The company says 5 million U.S. businesses use TikTok to reach customers. And some creators have themselves morphed into mini-industries supported by dozens—even hundreds—of staff, from managers, agents, lawyers and publicists down to editors, producers and assistants. The $100 billion creator economy, and the supply chain of jobs that come with it, are staring down a potentially enormous upheaval as the Biden administration threatens to ban TikTok over national security concerns.
On Our Radars
- Alphabet, Meta and Snap would all be in line for major stock jumps–tacking on some $431 billion in market value– if the U.S. moves forward with a TikTok shutdown, according to a note to clients from Bernstein analysts. Viva la American dream (but only if you work in tech, of course). (Forbes)
- Mobile payment giant Block falsely inflated its stock’s value by lying about internal metrics, allowing company insiders including billionaires Jack Dorsey and Jim McKelvey to profit wildly, according to a bombshell report from activist investing firm Hindenburg Research. (Forbes)
- If you lived practically anywhere in the U.S. this winter, the following won’t come as a surprise, but the planet is on track for catastrophic warming, according to a new climate change report from the U.N. However, world leaders already have many options to reduce greenhouse gas pollution and protect people, the report says, such as quickly adopting renewable sources of electricity and clamping down on new oil and gas extraction. (NPR)
- In good news, the secondhand retail market is getting bigger. Kream, a second hand clothing marketplace, announced it raised $168 million in Series C funding. The fresh funding put its valuation at $742 million and was led by Altos Ventures, a longtime investor in the company. (Tech Crunch)
StartADAM, founded by Forbes Under 30 Asia lister Adam Stone, announced it raised $1.9 million for the launch of its AI concierge suite for team collaboration. The Los Angeles-based startup acts as an AI assistant to manage and organize multiple workspace platforms, like Slack or Microsoft Teams, to one existing stream with features such as unified communications, automated follow-ups, team updates and due dates. Looking ahead, the company plans to incorporate ChatGPT access, time-tracking, payments, translation, employee rewards, among other initiatives.
Space data company Pixxel, cofounded by Forbes Under 30 Asia lister Awais Ahmen, this week announced a five-year contract with the U.S. NRO Commercial Systems Program Office (CSPO) for the Strategic Commercial Enhancements for Commercial Hyperspectral Capabilities program (say that fives times fast). Pixxel says it’s building a “health monitor for the planet” by creating a constellation of satellites that can reveal key environmental insights like oil spills, gas leaks, methane emissions, forest fires, water pollution, crop disease and more.
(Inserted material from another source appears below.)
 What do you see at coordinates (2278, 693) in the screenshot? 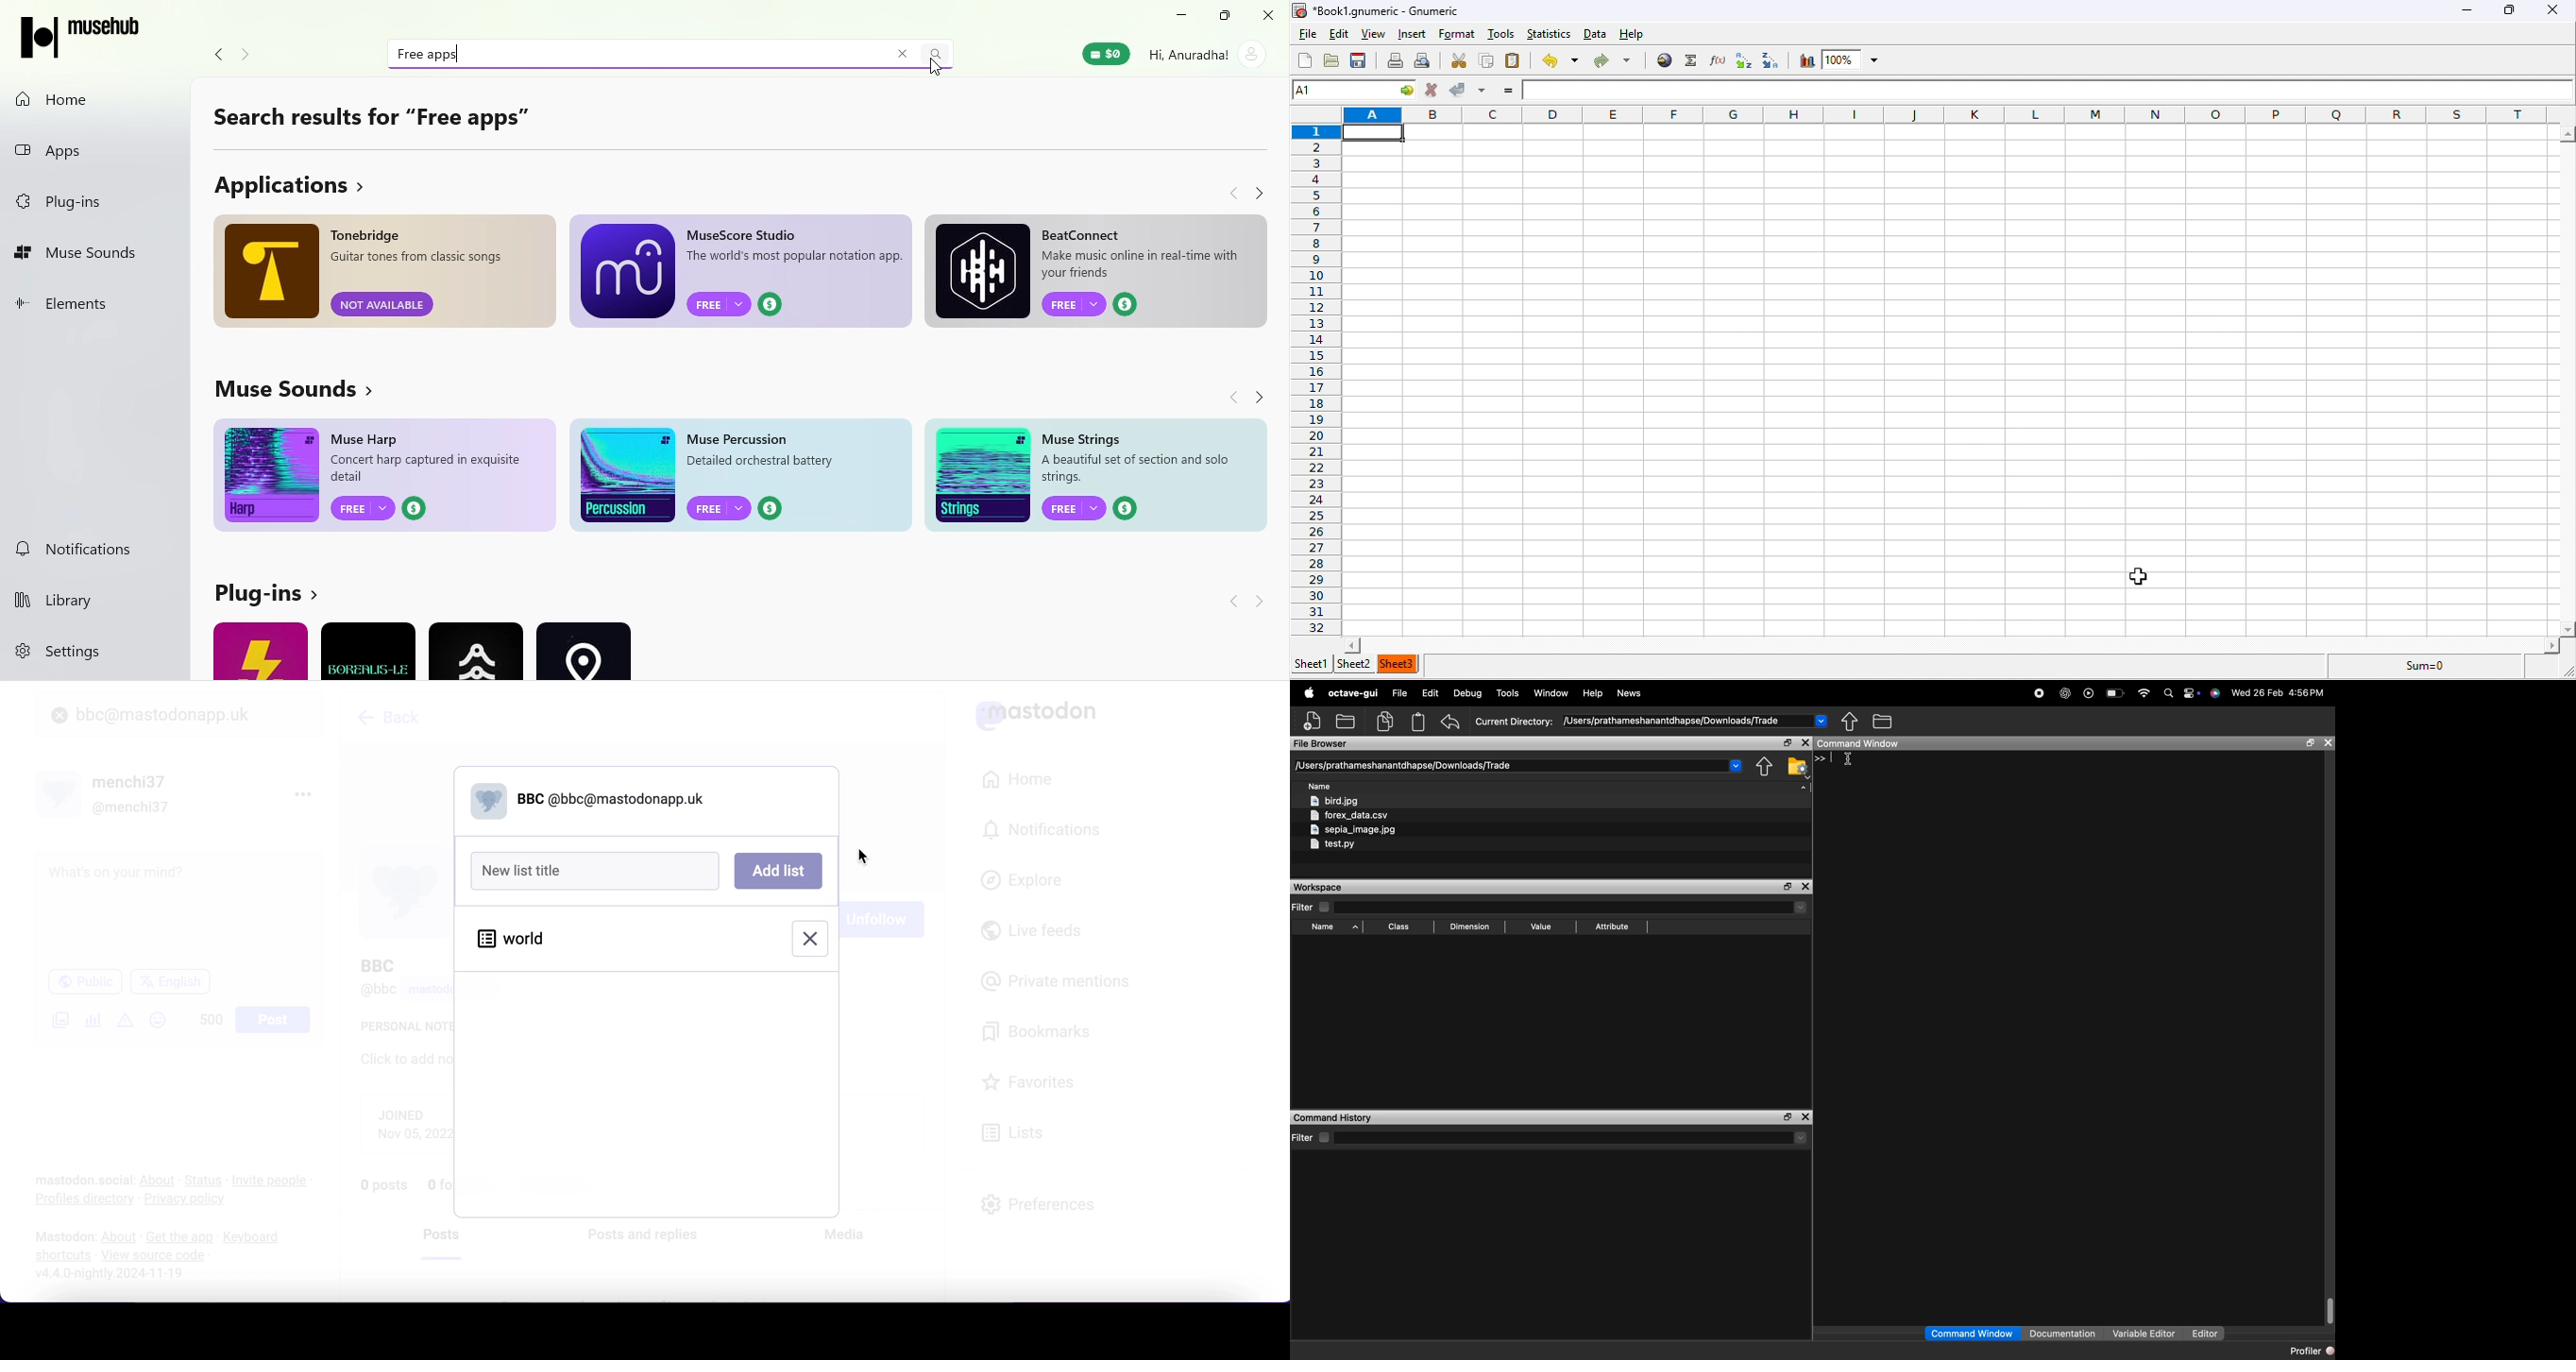
I see `Wed 26 Feb 4:56PM` at bounding box center [2278, 693].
Through the new partnership, which is Pixxel’s first publicly-announced government customer, the startup will provide technical hyperspectral imagery (HSI) remote sensing capabilities, which can see and interpret the entire color spectrum in each pixel captured by the satellite. Pixxel has raised over $35 million in Series A funding and is backed by Lightspeed, Radical Ventures, Relativity’s Jordan Noone, Seraphim Capital, Ryan Johnson, Blume Ventures, Sparta LLC and Accenture, among others.